Johnny Huges

Personal information
- Native name: Seán Ó hAodha (Irish)
- Born: 1950 (age 75–76) Mountbellew, County Galway, Ireland
- Occupation: Area sales manager

Sport
- Sport: Gaelic football
- Position: Left wing-back

Club
- Years: Club
- Mountbellew–Moylough

Club titles
- Galway titles: 1

Inter-county
- Years: County
- 1973–1983: Galway

Inter-county titles
- Connacht titles: 5
- All-Irelands: 0
- NFL: 1
- All Stars: 2

= Johnny Hughes =

Galway Gaelic footballer

John "Johnny" Hughes (born 1950) is an Irish former Gaelic footballer who played as a left wing-back at senior level for the Galway county team.
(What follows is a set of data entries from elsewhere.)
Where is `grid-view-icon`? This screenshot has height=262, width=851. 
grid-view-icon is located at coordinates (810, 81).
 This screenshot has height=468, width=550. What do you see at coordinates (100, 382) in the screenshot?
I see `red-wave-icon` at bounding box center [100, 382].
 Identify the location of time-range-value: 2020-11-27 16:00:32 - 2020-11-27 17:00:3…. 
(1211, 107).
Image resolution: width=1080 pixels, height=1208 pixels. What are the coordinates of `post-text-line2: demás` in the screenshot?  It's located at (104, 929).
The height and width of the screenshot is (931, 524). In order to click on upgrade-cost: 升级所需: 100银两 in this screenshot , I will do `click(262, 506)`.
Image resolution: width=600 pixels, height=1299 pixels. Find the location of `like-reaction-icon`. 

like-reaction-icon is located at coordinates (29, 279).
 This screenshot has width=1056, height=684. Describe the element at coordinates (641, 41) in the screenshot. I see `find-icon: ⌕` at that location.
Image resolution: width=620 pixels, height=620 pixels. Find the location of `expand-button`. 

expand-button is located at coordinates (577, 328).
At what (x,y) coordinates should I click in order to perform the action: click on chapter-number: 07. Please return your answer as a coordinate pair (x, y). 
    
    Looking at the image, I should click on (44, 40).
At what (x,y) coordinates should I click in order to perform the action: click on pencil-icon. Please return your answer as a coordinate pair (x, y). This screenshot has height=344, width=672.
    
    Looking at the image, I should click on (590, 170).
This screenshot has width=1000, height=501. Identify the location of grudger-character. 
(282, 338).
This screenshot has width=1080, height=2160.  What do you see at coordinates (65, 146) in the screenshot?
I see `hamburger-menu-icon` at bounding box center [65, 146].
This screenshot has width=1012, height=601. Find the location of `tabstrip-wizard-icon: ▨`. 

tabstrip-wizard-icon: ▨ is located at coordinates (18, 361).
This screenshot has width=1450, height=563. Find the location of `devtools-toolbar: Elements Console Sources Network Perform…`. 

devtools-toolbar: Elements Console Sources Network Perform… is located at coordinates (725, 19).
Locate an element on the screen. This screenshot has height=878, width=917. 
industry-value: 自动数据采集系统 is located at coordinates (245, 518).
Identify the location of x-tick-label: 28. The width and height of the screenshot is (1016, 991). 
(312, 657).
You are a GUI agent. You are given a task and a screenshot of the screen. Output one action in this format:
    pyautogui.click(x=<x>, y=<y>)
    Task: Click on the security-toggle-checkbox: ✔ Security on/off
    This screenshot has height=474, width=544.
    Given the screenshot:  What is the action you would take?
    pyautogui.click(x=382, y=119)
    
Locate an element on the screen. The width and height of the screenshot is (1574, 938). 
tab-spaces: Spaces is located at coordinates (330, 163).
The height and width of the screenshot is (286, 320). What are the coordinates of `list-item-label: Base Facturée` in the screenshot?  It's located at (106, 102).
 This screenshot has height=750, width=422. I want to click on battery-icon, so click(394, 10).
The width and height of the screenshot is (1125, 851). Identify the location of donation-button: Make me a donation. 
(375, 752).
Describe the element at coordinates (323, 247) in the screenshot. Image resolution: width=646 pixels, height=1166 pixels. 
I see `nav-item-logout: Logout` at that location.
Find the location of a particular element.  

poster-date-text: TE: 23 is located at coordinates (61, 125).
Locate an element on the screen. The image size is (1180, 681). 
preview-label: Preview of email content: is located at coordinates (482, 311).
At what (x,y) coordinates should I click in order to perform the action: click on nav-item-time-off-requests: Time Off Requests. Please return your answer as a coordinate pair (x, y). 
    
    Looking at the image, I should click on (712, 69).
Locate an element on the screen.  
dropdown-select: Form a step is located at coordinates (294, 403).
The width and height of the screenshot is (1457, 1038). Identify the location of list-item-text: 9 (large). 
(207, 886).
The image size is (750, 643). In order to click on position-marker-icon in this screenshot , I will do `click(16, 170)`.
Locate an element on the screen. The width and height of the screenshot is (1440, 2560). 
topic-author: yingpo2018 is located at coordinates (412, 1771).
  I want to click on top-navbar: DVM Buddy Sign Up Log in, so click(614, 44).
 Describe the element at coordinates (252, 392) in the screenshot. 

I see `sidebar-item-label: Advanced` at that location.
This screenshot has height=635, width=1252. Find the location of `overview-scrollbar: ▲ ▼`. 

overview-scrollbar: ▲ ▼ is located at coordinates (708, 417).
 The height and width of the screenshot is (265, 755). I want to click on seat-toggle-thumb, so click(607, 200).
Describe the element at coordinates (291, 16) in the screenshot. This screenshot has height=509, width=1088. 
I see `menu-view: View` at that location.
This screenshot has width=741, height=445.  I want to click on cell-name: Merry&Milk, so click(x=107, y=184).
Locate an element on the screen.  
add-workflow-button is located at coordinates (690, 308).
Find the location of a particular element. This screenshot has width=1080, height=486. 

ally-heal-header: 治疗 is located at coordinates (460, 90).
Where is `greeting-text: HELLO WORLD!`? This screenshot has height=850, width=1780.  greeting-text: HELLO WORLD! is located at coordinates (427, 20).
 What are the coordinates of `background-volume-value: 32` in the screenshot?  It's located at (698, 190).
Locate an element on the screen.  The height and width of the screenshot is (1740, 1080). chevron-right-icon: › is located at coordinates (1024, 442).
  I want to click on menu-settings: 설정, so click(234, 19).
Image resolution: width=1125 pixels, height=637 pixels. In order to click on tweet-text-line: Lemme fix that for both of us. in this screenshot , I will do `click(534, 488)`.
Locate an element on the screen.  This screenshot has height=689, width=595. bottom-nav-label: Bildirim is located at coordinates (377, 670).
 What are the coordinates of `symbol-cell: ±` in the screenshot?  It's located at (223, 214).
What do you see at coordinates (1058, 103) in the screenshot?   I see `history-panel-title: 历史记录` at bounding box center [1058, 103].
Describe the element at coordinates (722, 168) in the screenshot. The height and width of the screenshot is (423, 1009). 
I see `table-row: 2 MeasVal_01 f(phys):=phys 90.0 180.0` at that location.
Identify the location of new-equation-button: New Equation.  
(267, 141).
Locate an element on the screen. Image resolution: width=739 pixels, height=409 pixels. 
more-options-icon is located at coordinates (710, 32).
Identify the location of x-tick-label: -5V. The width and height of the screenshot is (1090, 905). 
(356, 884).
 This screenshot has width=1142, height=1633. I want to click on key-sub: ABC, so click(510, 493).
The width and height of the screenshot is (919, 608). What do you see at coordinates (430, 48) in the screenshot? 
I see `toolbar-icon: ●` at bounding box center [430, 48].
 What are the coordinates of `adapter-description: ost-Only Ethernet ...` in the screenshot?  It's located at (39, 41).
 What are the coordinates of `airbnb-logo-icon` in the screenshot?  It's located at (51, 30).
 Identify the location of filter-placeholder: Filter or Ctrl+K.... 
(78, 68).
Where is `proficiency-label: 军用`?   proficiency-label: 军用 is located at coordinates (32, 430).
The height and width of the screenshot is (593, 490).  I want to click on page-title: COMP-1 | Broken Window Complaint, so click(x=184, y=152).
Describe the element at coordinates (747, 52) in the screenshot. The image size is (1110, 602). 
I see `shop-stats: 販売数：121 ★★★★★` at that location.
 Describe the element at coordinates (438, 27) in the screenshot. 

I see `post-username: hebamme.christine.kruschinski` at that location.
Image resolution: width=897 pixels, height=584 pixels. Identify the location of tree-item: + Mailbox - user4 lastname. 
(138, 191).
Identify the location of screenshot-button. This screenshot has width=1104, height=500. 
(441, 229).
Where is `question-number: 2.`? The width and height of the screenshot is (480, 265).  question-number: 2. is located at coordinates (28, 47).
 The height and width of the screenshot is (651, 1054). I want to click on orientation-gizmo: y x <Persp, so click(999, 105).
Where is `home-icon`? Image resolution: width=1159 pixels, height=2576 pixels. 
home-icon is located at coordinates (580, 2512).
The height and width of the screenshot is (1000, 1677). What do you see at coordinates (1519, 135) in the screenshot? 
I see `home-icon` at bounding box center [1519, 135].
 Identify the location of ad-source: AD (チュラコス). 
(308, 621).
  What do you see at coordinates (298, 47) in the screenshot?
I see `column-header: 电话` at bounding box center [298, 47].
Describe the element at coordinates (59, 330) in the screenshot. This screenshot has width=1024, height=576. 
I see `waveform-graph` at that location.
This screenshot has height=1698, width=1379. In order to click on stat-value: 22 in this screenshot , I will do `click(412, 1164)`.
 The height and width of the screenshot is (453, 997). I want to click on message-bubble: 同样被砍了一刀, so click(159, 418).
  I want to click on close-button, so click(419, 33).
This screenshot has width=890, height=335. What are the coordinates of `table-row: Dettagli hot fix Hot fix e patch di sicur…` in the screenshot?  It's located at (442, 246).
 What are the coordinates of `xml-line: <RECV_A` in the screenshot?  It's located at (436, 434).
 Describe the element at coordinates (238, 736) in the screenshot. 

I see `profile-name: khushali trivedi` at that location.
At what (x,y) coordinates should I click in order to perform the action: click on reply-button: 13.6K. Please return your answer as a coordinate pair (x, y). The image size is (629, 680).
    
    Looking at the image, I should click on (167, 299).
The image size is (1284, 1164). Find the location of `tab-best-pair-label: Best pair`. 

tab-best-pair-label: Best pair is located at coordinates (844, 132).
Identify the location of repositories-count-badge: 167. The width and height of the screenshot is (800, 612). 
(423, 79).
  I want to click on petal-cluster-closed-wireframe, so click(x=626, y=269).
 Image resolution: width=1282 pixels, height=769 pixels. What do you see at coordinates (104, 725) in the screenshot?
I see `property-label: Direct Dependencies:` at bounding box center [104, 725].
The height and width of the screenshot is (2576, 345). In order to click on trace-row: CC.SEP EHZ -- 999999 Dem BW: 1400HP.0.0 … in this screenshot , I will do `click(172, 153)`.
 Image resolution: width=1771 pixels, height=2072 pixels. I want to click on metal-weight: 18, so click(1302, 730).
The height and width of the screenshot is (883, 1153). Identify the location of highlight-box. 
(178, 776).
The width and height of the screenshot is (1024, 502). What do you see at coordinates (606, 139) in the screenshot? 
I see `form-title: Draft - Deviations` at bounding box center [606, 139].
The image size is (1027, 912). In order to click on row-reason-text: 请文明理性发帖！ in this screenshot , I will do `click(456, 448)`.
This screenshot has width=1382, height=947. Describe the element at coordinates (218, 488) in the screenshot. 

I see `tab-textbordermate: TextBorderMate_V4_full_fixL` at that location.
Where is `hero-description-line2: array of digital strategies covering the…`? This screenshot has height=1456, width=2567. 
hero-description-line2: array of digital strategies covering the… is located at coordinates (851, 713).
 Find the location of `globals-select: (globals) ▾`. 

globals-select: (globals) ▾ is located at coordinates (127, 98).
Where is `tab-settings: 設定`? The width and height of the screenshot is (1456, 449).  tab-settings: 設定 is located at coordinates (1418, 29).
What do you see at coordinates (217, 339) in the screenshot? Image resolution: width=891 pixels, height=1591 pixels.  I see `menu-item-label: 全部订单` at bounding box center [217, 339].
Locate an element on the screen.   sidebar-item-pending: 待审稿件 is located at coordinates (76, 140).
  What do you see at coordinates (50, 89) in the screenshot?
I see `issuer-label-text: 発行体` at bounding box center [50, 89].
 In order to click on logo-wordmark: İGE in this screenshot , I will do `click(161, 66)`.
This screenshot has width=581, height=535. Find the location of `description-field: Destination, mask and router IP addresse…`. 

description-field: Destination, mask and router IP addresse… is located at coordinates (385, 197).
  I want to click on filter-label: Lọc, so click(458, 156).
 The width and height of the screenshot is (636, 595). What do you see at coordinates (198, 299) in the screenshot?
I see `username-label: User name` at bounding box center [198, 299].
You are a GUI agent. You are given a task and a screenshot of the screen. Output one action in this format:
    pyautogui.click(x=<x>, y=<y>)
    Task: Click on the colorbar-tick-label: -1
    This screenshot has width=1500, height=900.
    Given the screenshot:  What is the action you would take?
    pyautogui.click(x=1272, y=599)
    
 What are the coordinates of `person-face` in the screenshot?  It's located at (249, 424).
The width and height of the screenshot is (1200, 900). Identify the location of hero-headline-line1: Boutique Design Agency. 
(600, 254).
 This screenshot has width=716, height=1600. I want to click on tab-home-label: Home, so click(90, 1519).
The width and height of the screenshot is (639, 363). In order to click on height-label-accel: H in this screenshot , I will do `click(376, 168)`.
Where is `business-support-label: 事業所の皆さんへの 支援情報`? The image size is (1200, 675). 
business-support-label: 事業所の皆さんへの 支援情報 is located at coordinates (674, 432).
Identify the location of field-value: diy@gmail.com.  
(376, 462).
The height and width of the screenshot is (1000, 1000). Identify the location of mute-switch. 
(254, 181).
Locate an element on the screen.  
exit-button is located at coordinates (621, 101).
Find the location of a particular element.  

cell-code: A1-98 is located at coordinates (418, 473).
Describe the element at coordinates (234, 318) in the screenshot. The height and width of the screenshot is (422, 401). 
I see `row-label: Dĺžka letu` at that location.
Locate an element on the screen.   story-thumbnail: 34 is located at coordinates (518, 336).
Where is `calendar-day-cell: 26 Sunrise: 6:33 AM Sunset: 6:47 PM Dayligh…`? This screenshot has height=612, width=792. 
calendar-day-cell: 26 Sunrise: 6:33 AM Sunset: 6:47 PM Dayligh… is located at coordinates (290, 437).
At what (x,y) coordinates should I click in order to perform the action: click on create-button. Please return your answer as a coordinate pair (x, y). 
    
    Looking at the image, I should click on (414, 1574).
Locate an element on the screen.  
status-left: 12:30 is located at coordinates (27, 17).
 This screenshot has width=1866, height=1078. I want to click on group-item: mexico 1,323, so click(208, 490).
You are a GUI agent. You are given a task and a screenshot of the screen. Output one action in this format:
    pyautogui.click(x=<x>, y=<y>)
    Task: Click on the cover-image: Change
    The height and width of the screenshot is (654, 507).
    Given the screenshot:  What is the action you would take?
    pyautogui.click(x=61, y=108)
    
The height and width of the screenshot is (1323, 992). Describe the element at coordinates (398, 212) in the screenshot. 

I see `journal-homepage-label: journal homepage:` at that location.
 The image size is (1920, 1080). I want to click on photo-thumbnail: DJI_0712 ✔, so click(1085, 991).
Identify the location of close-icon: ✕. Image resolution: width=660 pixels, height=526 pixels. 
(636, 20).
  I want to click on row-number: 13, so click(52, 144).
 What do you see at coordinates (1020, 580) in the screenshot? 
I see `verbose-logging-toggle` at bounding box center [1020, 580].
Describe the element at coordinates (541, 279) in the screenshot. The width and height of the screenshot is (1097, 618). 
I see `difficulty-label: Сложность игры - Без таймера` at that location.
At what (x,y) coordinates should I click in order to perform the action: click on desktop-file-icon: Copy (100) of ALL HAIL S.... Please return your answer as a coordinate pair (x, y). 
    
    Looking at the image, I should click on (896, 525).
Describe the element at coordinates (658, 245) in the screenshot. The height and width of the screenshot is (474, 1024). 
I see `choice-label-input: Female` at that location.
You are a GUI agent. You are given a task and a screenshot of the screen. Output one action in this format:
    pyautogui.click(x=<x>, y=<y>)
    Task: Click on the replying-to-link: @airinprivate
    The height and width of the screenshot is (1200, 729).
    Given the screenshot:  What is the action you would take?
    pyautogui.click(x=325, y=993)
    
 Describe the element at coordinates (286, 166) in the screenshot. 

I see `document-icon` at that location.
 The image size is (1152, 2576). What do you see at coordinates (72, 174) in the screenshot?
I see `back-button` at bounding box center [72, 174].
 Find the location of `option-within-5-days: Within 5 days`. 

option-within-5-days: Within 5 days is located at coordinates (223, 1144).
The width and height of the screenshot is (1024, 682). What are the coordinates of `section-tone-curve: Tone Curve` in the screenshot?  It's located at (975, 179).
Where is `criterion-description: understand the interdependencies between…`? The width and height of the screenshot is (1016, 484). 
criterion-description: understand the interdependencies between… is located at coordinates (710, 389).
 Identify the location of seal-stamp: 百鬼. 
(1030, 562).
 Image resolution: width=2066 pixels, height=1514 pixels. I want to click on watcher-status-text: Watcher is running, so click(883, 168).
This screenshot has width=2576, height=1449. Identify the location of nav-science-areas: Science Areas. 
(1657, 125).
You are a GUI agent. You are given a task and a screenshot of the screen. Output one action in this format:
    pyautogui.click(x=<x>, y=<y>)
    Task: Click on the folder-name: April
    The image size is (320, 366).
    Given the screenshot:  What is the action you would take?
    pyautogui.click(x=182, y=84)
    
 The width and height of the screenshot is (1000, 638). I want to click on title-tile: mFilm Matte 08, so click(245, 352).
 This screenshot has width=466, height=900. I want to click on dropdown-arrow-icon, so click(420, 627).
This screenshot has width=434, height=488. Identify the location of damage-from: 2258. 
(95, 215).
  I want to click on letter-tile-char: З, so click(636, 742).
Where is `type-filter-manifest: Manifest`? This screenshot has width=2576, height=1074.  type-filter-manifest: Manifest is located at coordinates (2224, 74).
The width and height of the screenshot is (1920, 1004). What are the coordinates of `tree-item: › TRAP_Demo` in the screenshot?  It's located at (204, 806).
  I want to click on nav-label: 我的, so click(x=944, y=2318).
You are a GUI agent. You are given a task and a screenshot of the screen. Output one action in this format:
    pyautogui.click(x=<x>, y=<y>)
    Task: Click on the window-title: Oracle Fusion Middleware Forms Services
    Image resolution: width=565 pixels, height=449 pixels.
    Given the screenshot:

Born in Mountbellew, County Galway, Hughes served his Gaelic football apprenticeship with the local club, moving upwards through the grades. An injury prevented him from appearing for the Galway minor team; however, he later spent three years with the under-21 side. He made his senior debut in various tournament games in 1973. Hughes played a key role in defence over the next decade, and won five Connacht medals, one National Football League medal and two All-Star awards.

Hughes represented the Connacht inter-provincial team on a number of occasions and was a Railway Cup runner-up on two occasions. At club level he won one championship medal with Mountbellew–Moylough.

Hughes effectively retired from inter-county football after the 1983 championship, while his club football career ended several years later.